[Document passage]:
Teaching acting at the University of the Arts has given me a laboratory in which to examine the component parts of drama. The process of character construction is illuminated as an actor labors to transform himself into another person as defined by clues in a text.
Recently we examined mood and emotion. Specifically we searched for their impact upon character action. The distinction between the two qualities had already been clearly articulated in the work of renowned psycho-anthropologist Paul Ekman. He defines emotion as a short-lived response to a specific stimulus. He distinguishes this from mood, which is a protracted feeling that has no causation. (More likely mood is biological rather than experiential.)
Ekman spends many chapters in his book, Emotions Revealed (Holt Paperbacks), exploring the biological and sociological significance of this distinction. Writers, however, need only apply these two qualities of character as tools to analyze character action.
Since mood is sustained and unprovoked, we are able to select a mood for each character in every scene that predisposes them to the emotions requisite for advancing the action or plot. In other words, Othello is in an angry mood, then the machinations of Iago incite him to a murderous rage. Begin the play with the aging warrior in Hamlet’s deep sadness, and then he finds it difficult to be aroused from his lethargy to achieve the climatic action of the play.
Reducing the complex task of playcraft to a series of specific manipulations of the text is an important element of developing mastery. The interaction of mood and emotion is one of one hundred aspects of character that each of us know intuitively. Still, we are unlikely to apply this knowledge for best effect until the implications of each quality of character upon developing action are made conscious.

(Dataset items)
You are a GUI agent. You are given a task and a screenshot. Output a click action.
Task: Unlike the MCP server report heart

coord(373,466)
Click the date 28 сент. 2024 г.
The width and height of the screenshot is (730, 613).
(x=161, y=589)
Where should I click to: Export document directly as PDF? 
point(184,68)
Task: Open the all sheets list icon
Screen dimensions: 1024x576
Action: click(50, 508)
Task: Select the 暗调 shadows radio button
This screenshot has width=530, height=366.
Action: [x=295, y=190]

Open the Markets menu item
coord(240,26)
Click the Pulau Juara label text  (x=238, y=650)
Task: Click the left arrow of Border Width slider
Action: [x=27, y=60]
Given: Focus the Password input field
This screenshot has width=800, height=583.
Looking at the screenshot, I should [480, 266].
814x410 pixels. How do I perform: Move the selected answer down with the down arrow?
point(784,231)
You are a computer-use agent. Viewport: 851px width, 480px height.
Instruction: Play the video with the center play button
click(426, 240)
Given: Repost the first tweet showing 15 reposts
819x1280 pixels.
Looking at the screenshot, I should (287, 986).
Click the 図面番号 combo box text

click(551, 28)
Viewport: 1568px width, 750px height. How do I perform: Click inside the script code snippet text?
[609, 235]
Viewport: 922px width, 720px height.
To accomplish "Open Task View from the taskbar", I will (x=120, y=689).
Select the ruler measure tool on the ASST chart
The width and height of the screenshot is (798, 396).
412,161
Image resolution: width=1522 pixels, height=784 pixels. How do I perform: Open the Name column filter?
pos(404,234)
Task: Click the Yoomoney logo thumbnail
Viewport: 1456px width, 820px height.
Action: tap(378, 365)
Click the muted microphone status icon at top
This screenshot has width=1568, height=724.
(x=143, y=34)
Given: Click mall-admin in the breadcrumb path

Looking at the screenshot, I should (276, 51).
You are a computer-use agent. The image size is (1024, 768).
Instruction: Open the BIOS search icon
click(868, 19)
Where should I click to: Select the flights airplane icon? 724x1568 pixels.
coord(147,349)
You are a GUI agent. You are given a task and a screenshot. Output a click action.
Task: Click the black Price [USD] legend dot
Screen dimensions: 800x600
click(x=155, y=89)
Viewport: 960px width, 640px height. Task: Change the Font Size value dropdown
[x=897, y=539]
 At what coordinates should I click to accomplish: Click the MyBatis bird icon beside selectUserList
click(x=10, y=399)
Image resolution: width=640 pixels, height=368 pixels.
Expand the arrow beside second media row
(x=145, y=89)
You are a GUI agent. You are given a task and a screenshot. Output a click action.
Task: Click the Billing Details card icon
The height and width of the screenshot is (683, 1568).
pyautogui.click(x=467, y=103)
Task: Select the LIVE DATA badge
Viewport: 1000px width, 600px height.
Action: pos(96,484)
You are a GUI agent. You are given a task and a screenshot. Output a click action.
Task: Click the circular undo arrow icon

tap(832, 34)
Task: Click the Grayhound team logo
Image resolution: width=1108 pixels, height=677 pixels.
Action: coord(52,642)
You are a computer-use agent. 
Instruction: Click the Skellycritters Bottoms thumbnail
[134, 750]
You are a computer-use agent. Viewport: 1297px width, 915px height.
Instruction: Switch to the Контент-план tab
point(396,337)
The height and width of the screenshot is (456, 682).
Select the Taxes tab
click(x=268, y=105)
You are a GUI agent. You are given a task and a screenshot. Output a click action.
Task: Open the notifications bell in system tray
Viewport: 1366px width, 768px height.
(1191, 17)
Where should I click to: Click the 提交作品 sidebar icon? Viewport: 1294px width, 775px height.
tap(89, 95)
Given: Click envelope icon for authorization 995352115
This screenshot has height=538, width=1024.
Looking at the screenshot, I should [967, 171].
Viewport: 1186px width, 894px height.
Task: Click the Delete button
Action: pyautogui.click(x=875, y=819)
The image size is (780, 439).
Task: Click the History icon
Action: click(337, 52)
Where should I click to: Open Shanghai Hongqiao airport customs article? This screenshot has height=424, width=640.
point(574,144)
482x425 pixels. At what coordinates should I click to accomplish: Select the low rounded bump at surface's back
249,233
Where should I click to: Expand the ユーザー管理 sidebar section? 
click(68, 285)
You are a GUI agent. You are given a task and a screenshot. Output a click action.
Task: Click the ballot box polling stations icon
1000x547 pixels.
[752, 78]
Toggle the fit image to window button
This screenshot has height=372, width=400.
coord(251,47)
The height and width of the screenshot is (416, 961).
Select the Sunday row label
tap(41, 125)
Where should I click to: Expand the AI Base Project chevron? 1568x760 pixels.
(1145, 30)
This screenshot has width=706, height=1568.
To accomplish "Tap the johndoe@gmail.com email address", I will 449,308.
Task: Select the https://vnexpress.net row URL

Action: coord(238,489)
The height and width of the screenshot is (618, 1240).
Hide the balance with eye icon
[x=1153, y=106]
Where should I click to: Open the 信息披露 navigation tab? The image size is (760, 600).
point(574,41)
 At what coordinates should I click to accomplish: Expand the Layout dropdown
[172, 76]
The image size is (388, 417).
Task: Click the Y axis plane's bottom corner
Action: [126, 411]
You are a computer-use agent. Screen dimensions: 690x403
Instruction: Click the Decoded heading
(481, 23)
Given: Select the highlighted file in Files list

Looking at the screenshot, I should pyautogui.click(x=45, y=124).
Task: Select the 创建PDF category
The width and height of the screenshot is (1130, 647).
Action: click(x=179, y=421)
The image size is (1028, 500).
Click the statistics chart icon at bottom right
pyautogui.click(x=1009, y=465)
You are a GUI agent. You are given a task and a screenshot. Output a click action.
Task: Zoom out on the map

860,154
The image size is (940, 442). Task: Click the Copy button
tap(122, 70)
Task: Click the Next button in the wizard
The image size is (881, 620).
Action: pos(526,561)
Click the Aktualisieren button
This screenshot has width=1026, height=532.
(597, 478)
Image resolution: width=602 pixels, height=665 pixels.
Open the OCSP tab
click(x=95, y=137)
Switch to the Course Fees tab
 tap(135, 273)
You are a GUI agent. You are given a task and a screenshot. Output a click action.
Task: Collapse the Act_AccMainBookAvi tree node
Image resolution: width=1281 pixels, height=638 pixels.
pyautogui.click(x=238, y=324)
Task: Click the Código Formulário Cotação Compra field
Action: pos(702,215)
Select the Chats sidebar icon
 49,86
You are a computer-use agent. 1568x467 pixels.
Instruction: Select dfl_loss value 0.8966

[Work request 1]:
From the passage on mood and emotion, extract everything from "Since mood is" down to "of the play.".
[Work request 2]:
Name every character from a play who is mentioned by name in the passage on mood and emotion.
The listing comes from a different source than the passage on mood and emotion.

[Written reply 1]:
Since mood is sustained and unprovoked, we are able to select a mood for each character in every scene that predisposes them to the emotions requisite for advancing the action or plot. In other words, Othello is in an angry mood, then the machinations of Iago incite him to a murderous rage. Begin the play with the aging warrior in Hamlet’s deep sadness, and then he finds it difficult to be aroused from his lethargy to achieve the climatic action of the play.

[Written reply 2]:
Othello, Iago, Hamlet